If Mr Miyagi, in his self appointed role as pedagogue, moved on from karate and instead guided Daniel Son through the wiles of investing, Risk on, Risk off would surely be a lesson it would behoove the young Larusso to absorb. Ordinarily anyway. In this market, however, he could ace the exam falling asleep half way through. It’s all about Risk On these days, Risk Off leads only to exasperation, disbelief and a P&L hit.
And in that vein, markets bounded from their starting blocks this morning. Ok, there was an initial false start with an opening dip but on the second offing, they did not hold back. Asia was higher on the back of the stronger Chinese PMI and The Sage of Stern, Nouriel Roubini, added his two pence and predicted we will see further rises in commodity prices as the recession abates. All this has seen the resource currencies hit multi month (in the teens) highs. And remember crude, that thing which was heading back to $55 a few weeks ago and to $60 just last Thursday? Well it’s over $70 now. And resource stocks? Just buy them, they keep going up.
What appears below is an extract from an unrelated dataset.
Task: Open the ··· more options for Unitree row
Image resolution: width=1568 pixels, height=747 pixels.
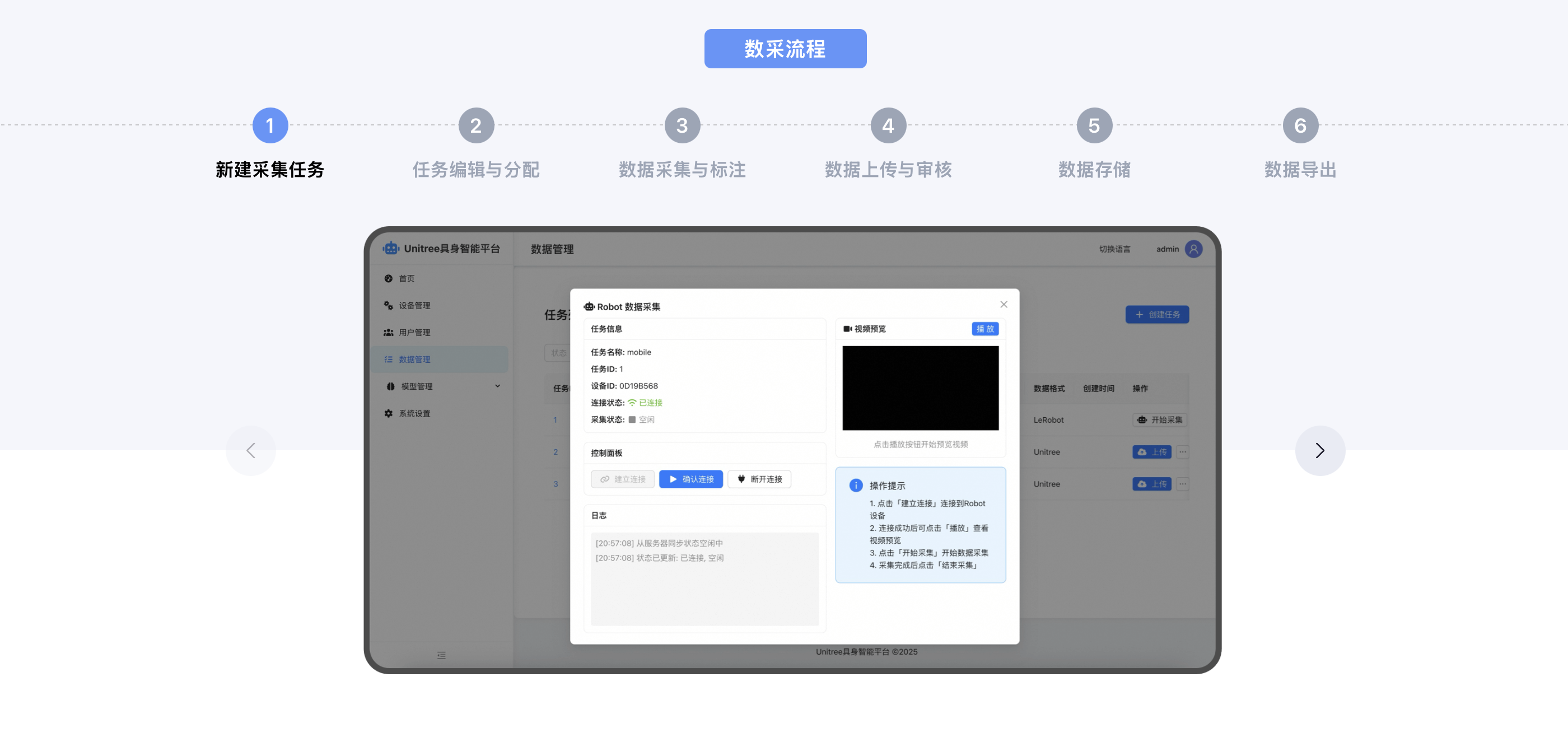Action: coord(1183,452)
Barclays numbers came in light of expectations but Bob Diamond, in the way only he can, assured investors that the underlying business is strong. Listening to him on CNBC, it went something like this…well credit books are always going to fluctuate quite a lot and ours has too and we expect it to continue to do so but if you strip that out, things really are very strong. Anyone remember that (bad) joke from Econ101 about 3 men stranded on a desert island with only tinned food to eat? Alas they have no tin opener. “Never fear…” says one of the men, an economist by trade, “I have the answer. It is easy. Now, assuming a tin opener…”
HSBC numbers were stronger however and markets have liked that. No doubt this will buoy Asian markets too when they open up.
We had some very poor German retail sales numbers, -1.8 MoM vs +0.5% expected and a worse revision too. The YoY numbers were equally ugly. The UK on the other hand has clocked in with a better than expected PMI manufacturing number…50.8 vs 47.8 expected. 50.8! That is above 50, and hence…expansionary. Ok not much, but still, it’s the first time we’ve seen an expansionary number in these data since April 2008. As a result, Cable is rallying hard, hitting levels last seen in Oct 08. EURGBP is being hit too, as the weakness of the German data and strength of the UK double team the cross and with the exception of the mid June fall, we haven’t seen this level since early December 08.
So there certainly has been a flurry of info, activity and price action this morning. Risk On, is on again it seems (having taken a momentary lapse into the US close on Friday). Who knows how long it lasts but who dares stand in its way?